La Prevostura di San Lorenzo d’Oulx
La Prevostura di San Lorenzo d’Oulx sorse intorno alla metà dell’XI secolo per iniziativa del prete Gerardo, il quale, insieme ad alcuni confratelli, rinnovò l’antica pieve di S. Lorenzo, gravemente danneggiata durante il periodo delle incursioni saracene. Con la nomina di Gerardo a vescovo di Sisteron nel 1061, la guida della comunità ulcense passò a Nantelmo.

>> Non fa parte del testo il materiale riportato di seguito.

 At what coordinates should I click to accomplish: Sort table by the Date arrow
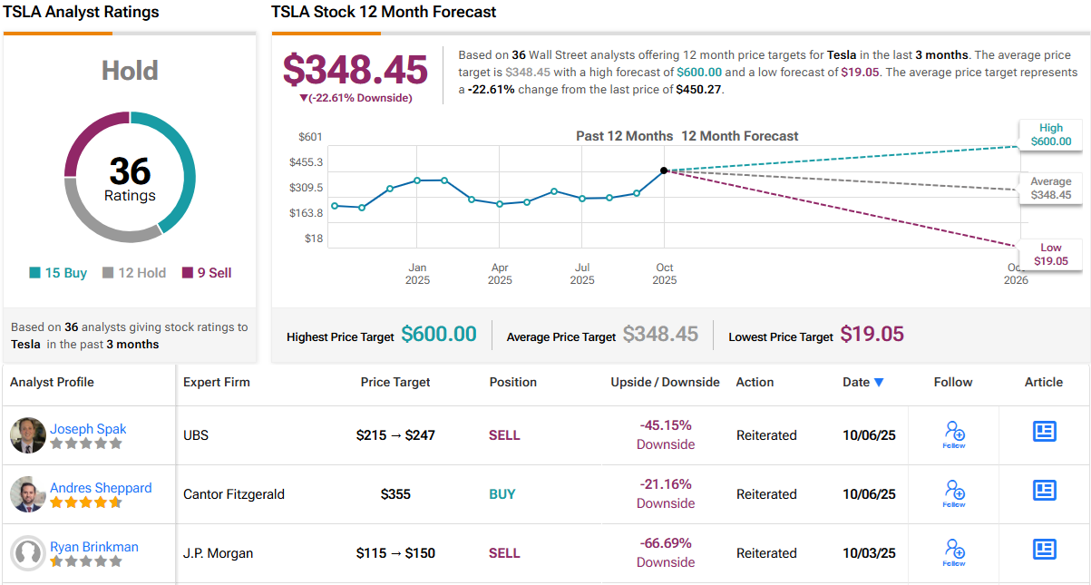point(879,383)
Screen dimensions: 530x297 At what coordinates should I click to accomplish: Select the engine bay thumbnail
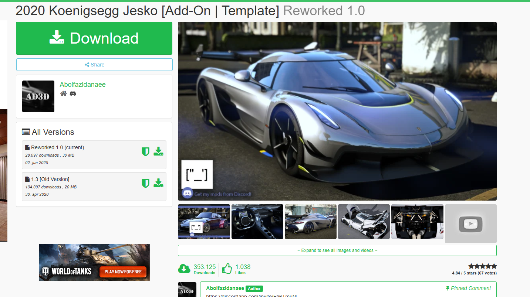[417, 222]
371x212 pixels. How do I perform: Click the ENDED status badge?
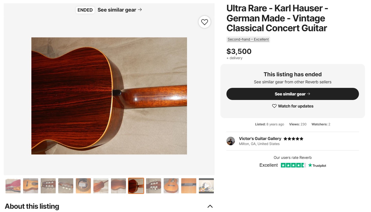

Questi fu ordinato canonico della cattedrale di Torino dal vescovo Cuniberto, il quale, dopo aver trasformato S. Lorenzo in canonica riformata di S. Agostino con a capo un prevosto, consacrò ufficialmente la nascita della prevostura con una bolla datata al 30 aprile 1065. Il documento stabilì la concessione ai canonici agostiniani di tutte le chiese situate nell’alta valle della Dora Riparia e la pieve di S. Maria di Susa con i “tituli” dipendenti. Di lì a poco seguirono nuove donazioni di beni e chiese da parte dei signori di Bardonecchia, dei conti di Albon, dei marchesi arduinici e dei vescovi di Embrun e Torino. Altresì lo stretto legame con l’episcopato torinese fu confermato nei secoli a venire dal fatto che il prevosto di S. Lorenzo continuò a ricoprire il ruolo di canonico della cattedrale di Torino con diritto di partecipazione all’elezione del vescovo. Contemporaneamente la sua posizione geografica al centro dell’alta valle di Susa, insieme alla sua cospicua clientela e ai rapporti che la legavano ad altre forze ecclesiastiche e laiche, fecero di S. Lorenzo d’Oulx un centro di rilevante interesse nell’ambito della politica religiosa della contessa Adelaide, da un lato, e dei conti di Albon, dall’altro. Forte, dunque, del proprio prestigio la comunità ulcense vide accrescere le sue dipendenze sino al XIII secolo, arrivando a comprendere le chiese dell’alto Pinerolese, molte del Saluzzese e del Piemonte sud-occidentale, nonché in varie diocesi del Delfinato, della Savoia e dell’Alvernia. Questo vasto patrimonio fu notevolmente ridimensionato e limitato alle chiese dell’alta valle di Susa sul finire del Trecento, stante le forti tensioni con il vescovado di Embrun e il priorato di S. Maria Maggiore di Susa e i ripetuti attacchi e danneggiamenti da parte di vicini gruppi valdesi (Zonato 2005, pp. 47-50).